DOIS VERSOS E UM TIRO NO CORAÇÃO

DOIS VERSOS E UM TIRO NO CORAÇÃO

*Rangel Alves da Costa

Antes mesmo do anoitecer e a sala já estava na semiescuridão. Um cheiro forte de incenso pelo ar. Uma garrafa de vinho vazia e outra de uísque pela metade.

A escuridão aumentando, mas bastava somente apertar o interruptor e chamar a luz. Preferiu acender uma velha lamparina, colocá-la num canto da mesa, com a intenção de escrever alguns versos.

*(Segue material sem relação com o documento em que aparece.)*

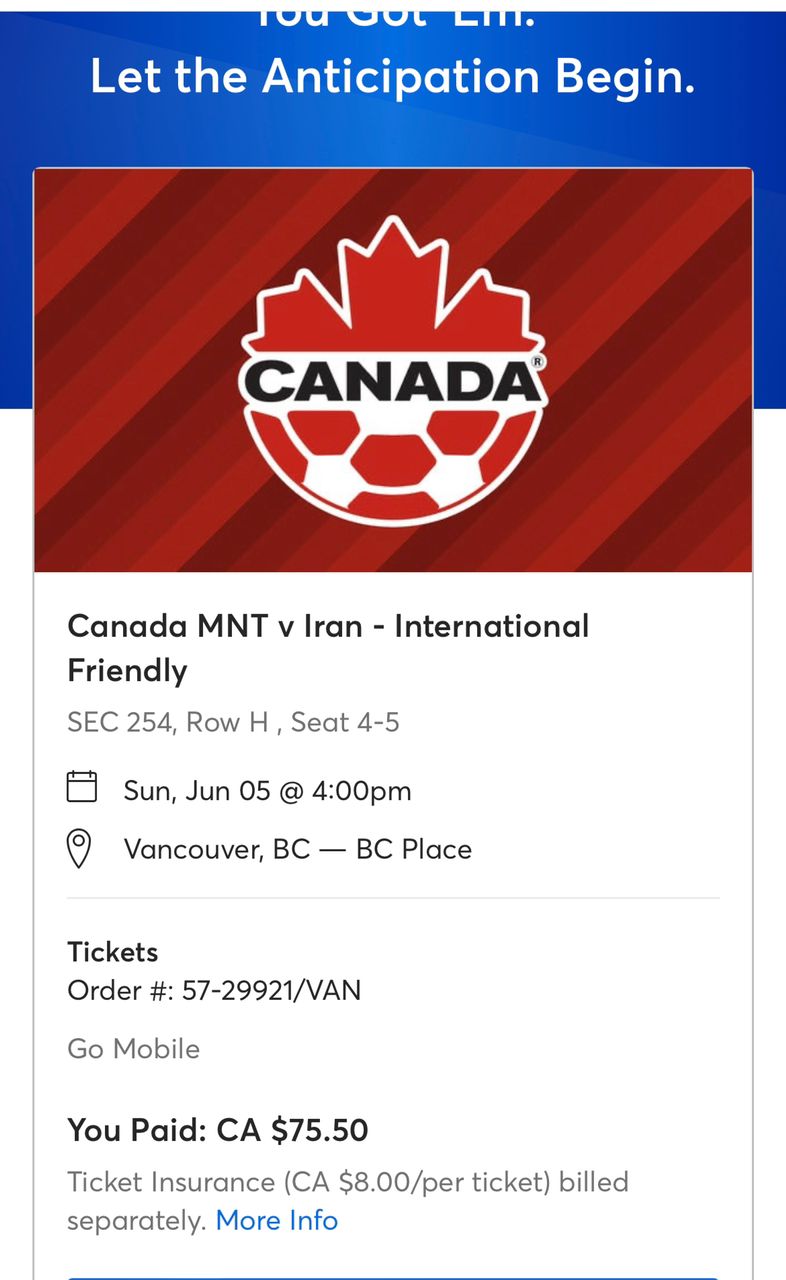
Task: Click the Vancouver, BC — BC Place venue
Action: 298,849
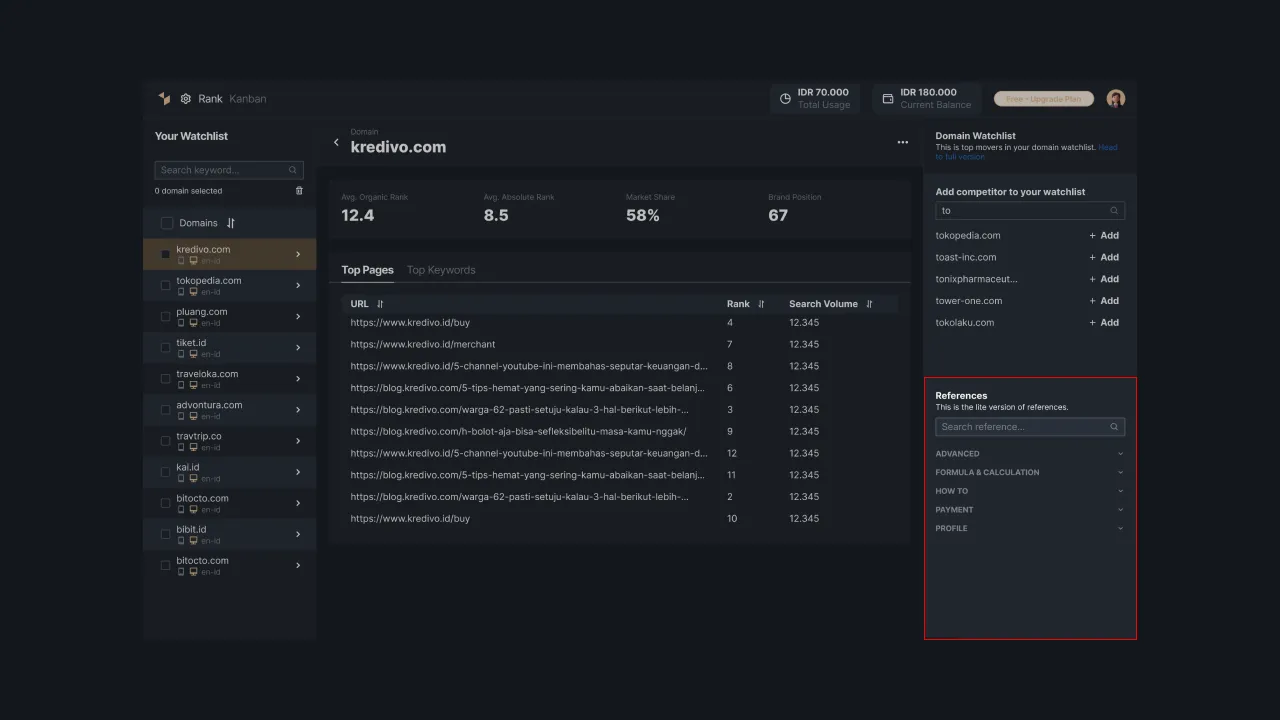Click the back arrow beside Domain kredivo.com
The image size is (1280, 720).
tap(337, 142)
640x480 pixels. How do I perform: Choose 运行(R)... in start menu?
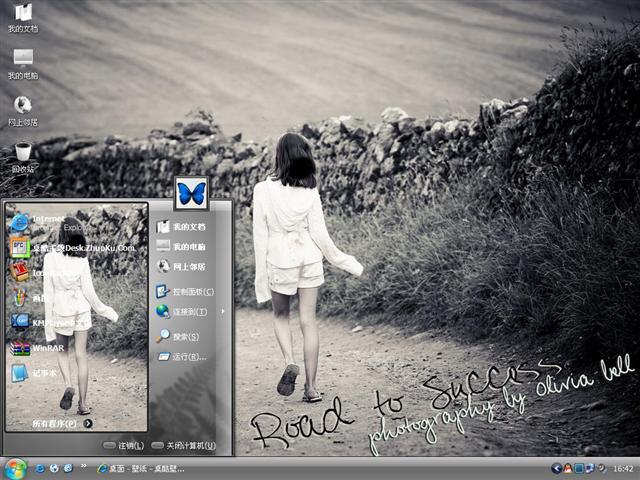[x=188, y=357]
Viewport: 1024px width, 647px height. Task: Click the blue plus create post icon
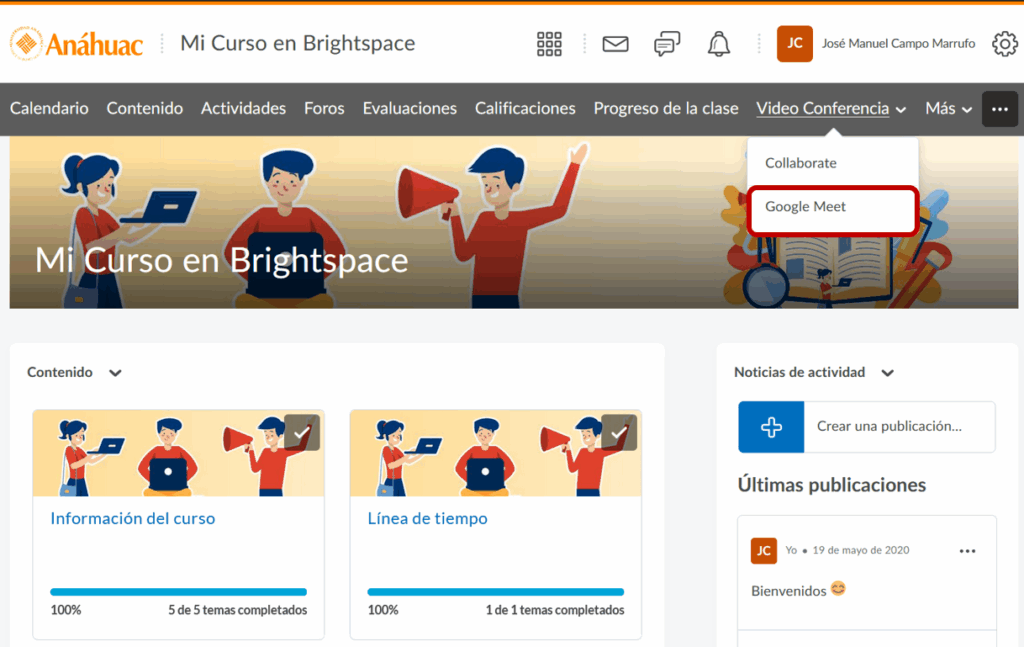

Tal intenção era como tempo nublado que nunca chove. Mais de trinta páginas de aderno já rasgadas e sem que uma só estrofe fosse completada. A cada folha rasgada um gole, a ira, a aflição.

Quanto mais a noite avançava mais ele tentava expressar sua agonia através de versos. Sim, queria falar de amor, mas não do amor amoroso, de paixão compartilhada, mas de um amor perverso e devastador.

Sim, um amor perverso e devastador. Amor punhal afiado, amor brasa chamejante, amor espinho pontudo no pé e na alma, amor tão desejado como amor e transformado em desilusão e sofrimento.

Mas como escrever sobre um amor assim, principalmente em versos, em poesia? Indagava-se enquanto rasgava retratos, bilhetes, todo o que estivesse por perto e fizesse recordar a causa de toda aquela angústia.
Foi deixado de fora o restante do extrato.